On the night of the 21st, the Maodou split into small bands and slipped out through the siege lines. Now divided and in open country, the Maodou were hunted down and either killed or forced to surrender over the following month. Chief Wulong and a group of twenty warriors made a final stand on September 12th. After a four-hour shootout, the Maodou were almost out of ammunition. The fight ended when Wulong ordered his men to surrender, then placed his chin on the barrel of a hand cannon and fired it, blowing hiw brains out the top of his head.

By the end of September, the Maodou Nation had been fully pacified. Maodou resistance leaders who were taken captive were boiled alive in Maodou City on October 2nd. The Magala Uprising, which had lasted from 1575 to 1578, was over and all resistance had been crushed.

Wei Yonglong was able to recover the cost of the expedition by selling Magala land off to private land speculators while the Magala had to find ways to pay off the backlog of tribute since 1570 and pay new tribute while feeding their families, all with just a fraction of the land they’d had before.

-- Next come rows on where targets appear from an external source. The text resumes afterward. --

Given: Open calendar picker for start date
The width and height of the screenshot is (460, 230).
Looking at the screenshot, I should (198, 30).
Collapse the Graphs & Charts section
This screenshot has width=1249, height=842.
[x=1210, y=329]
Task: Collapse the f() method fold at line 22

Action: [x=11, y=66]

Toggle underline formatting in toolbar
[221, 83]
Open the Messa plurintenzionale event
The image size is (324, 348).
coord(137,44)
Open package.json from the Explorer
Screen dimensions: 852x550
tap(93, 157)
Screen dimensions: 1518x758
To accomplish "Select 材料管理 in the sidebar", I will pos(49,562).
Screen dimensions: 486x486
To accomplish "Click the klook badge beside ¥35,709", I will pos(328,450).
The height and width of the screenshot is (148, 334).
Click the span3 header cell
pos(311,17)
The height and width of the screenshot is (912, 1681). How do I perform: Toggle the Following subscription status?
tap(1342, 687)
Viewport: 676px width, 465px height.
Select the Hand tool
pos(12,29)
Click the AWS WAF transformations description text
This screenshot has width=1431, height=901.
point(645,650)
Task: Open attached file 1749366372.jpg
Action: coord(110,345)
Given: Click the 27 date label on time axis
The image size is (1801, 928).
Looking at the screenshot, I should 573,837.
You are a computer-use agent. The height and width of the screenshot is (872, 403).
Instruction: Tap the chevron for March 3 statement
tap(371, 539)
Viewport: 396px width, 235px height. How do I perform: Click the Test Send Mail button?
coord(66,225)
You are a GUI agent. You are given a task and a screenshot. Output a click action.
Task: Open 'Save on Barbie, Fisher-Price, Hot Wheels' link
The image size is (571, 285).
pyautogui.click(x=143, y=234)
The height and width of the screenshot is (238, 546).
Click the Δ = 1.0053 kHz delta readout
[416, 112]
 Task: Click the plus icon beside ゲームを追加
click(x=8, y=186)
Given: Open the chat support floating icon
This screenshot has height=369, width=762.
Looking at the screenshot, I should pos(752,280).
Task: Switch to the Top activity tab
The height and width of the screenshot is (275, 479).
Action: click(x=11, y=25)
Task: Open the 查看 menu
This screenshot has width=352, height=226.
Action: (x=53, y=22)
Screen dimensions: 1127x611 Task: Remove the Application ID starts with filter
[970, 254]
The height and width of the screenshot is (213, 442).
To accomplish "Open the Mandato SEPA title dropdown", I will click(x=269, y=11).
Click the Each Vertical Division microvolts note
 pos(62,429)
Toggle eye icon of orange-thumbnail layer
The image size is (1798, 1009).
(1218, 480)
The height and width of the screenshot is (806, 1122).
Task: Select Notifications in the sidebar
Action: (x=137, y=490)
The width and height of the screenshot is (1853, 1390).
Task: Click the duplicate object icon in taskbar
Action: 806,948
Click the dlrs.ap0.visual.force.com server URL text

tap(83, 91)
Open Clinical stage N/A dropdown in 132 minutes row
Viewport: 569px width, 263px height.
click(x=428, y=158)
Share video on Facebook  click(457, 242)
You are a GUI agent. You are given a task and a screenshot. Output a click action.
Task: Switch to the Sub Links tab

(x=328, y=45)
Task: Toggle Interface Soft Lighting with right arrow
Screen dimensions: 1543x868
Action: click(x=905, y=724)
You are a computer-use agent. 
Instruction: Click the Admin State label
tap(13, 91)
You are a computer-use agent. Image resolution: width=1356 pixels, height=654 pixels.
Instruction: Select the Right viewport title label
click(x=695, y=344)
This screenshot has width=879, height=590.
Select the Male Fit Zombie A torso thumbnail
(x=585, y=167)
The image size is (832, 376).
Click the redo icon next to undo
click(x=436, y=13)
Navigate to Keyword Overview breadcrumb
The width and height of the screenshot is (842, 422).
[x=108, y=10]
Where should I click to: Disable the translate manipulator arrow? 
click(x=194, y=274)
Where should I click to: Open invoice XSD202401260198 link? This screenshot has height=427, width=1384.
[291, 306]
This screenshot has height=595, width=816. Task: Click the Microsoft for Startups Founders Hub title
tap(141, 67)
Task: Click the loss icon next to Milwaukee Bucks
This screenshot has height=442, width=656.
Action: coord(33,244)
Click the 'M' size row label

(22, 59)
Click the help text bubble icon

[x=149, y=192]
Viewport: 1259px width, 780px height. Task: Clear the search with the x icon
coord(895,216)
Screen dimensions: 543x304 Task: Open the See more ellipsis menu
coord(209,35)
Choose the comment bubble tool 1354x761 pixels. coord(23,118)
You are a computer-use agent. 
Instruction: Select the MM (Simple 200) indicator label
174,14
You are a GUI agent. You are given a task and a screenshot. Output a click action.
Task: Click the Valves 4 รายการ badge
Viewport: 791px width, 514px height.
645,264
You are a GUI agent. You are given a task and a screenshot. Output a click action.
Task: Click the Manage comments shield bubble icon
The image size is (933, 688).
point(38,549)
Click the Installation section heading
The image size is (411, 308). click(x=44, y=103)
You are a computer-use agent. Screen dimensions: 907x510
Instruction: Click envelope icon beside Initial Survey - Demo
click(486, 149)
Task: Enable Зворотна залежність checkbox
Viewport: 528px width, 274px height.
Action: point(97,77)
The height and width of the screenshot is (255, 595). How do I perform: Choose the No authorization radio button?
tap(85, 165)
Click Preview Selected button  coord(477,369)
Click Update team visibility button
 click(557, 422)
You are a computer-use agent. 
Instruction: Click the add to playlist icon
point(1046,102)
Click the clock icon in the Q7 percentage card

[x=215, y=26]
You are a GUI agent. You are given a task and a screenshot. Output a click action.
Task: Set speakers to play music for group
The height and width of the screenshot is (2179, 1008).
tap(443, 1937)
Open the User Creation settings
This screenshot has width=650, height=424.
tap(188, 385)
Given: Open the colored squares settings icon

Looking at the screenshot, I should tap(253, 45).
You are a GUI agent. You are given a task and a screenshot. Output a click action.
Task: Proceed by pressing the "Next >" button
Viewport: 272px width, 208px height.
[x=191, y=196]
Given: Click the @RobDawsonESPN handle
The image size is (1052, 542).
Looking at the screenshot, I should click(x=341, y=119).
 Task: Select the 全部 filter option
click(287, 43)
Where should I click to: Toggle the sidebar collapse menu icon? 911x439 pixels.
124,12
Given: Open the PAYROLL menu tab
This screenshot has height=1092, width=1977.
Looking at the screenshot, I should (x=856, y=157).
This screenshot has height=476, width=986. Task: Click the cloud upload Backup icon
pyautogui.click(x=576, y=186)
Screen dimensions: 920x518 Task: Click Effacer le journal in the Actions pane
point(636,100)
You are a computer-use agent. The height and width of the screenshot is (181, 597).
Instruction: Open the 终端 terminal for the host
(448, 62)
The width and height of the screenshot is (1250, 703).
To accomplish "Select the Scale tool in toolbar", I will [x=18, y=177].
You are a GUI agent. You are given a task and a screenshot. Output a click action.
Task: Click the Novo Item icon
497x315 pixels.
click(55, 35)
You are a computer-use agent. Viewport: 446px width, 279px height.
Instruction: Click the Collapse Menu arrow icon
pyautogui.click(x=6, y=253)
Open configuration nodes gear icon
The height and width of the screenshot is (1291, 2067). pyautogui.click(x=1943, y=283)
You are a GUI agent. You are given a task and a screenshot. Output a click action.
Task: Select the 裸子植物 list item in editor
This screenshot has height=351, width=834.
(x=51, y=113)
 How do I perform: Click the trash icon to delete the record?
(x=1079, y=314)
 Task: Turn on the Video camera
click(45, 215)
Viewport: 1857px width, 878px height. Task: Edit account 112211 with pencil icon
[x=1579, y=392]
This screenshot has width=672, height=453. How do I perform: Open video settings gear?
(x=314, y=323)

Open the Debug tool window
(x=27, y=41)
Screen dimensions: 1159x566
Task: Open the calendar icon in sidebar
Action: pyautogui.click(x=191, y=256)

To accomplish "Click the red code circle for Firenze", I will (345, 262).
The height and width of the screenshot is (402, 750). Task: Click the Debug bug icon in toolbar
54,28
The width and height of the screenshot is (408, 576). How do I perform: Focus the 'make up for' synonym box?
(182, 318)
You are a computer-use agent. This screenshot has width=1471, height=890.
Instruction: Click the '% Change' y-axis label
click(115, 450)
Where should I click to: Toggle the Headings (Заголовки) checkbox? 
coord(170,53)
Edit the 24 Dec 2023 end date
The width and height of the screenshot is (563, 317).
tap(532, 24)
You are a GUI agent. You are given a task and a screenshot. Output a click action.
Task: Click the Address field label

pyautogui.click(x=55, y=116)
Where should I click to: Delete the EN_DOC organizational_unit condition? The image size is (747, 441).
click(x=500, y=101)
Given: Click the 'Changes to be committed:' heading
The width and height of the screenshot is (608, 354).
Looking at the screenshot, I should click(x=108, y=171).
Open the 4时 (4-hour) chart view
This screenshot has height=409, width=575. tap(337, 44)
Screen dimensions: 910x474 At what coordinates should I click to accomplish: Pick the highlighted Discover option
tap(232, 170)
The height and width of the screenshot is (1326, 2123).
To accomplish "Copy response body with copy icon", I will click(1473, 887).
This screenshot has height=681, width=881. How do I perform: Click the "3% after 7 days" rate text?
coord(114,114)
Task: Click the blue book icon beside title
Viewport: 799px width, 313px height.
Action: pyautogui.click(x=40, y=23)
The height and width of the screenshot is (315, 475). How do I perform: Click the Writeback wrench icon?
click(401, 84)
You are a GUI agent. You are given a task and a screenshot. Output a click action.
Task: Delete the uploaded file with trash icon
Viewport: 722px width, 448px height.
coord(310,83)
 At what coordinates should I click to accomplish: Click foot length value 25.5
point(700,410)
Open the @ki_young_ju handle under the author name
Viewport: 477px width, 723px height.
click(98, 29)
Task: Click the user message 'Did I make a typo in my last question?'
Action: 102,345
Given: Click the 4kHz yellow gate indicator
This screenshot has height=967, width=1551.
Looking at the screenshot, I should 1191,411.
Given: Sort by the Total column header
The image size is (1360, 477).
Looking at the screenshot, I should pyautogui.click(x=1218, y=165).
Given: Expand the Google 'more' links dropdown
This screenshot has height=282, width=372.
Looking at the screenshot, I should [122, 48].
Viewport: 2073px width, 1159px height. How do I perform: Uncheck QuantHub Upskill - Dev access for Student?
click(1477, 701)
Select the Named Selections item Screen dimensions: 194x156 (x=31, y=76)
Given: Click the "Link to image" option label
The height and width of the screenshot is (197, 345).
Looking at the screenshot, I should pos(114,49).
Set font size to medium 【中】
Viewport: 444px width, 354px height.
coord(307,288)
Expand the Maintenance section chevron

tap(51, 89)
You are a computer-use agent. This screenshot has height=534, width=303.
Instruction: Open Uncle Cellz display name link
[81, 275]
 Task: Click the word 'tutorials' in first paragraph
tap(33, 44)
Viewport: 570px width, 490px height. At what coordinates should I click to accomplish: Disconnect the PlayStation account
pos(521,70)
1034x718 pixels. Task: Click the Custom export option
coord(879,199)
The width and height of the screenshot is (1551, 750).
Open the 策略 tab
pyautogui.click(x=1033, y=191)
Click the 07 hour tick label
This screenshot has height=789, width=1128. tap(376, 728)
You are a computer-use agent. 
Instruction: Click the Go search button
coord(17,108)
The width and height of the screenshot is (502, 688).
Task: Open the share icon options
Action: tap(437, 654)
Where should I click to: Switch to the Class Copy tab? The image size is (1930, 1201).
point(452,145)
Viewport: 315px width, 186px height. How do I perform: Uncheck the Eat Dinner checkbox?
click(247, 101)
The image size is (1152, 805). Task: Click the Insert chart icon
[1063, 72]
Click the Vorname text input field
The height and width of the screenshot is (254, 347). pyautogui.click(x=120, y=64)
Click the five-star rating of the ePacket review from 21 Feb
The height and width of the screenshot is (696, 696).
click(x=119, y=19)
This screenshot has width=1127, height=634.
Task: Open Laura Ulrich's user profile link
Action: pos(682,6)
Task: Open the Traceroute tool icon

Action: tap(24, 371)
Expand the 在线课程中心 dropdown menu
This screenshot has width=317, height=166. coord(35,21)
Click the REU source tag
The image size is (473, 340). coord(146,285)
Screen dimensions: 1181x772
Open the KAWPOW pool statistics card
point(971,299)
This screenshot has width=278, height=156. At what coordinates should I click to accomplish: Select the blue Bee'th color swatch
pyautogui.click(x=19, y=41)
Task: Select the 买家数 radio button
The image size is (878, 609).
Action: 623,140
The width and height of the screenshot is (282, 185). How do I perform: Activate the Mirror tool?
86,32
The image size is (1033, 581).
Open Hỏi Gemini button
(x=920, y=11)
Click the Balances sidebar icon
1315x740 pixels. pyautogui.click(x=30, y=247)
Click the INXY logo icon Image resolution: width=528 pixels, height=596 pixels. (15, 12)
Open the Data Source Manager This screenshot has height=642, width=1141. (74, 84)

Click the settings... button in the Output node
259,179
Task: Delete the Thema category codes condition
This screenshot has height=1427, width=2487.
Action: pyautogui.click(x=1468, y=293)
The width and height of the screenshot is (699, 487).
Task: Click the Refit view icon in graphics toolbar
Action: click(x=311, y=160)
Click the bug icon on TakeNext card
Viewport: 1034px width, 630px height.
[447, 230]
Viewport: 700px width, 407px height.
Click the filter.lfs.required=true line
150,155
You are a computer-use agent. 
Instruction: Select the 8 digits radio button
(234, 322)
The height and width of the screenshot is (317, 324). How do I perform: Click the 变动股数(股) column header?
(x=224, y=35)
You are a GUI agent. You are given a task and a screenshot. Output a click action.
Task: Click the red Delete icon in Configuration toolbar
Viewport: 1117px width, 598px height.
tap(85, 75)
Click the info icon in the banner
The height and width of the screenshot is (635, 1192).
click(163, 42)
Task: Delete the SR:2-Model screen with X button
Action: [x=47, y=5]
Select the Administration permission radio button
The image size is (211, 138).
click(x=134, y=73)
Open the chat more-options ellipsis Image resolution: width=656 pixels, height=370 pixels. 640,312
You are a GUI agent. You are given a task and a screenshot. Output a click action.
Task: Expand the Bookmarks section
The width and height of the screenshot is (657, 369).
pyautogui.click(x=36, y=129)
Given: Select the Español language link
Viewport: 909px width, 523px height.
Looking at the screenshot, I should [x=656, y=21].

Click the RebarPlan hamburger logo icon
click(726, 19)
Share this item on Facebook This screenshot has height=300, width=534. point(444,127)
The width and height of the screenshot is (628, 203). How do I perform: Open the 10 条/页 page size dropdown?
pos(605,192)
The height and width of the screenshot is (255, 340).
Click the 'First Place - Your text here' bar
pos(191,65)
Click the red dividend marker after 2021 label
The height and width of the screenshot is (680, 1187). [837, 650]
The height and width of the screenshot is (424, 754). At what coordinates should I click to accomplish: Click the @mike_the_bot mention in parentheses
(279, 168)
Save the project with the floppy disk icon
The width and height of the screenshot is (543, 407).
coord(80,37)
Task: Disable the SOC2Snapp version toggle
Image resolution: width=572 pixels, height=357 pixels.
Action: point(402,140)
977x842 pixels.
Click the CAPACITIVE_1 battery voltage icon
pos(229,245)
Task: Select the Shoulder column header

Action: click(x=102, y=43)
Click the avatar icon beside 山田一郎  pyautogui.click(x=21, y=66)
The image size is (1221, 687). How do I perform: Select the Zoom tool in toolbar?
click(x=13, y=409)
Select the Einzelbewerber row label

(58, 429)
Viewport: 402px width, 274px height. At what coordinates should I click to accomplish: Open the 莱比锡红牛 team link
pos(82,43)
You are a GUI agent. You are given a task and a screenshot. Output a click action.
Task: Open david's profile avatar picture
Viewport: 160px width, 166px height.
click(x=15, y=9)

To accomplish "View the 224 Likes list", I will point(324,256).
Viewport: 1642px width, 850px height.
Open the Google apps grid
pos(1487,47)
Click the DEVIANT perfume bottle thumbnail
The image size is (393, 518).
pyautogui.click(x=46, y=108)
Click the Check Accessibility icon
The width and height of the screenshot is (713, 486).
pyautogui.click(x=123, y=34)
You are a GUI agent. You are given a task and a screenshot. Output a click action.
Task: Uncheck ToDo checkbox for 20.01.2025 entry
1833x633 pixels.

To pay what they owed the Provincial government, the Magala tribal governments taxed their people heavily. In desperation, many people turned to the excruciating expedient of selling their children into slavery. Child slavery was common in China at the time; in fact, the primary source of humans to enslave in China were the children of desperate people who faced the choice of watching their children slowly waste away from starvation or selling one of them to hopefully be able to feed the rest. In America, Priors naturally saw the practice as barbaric and viewed the merchants who dealt in child slaves as the very worst devilspawn to ever disgrace the face of the earth. However, parents who fell into the deepest pits of poverty often had no alternatives. Furthermore, the child slavers were, shockingly enough, extremely unscrupulous conmen who often did not properly explain what the parents were agreeing to before whisking the children away.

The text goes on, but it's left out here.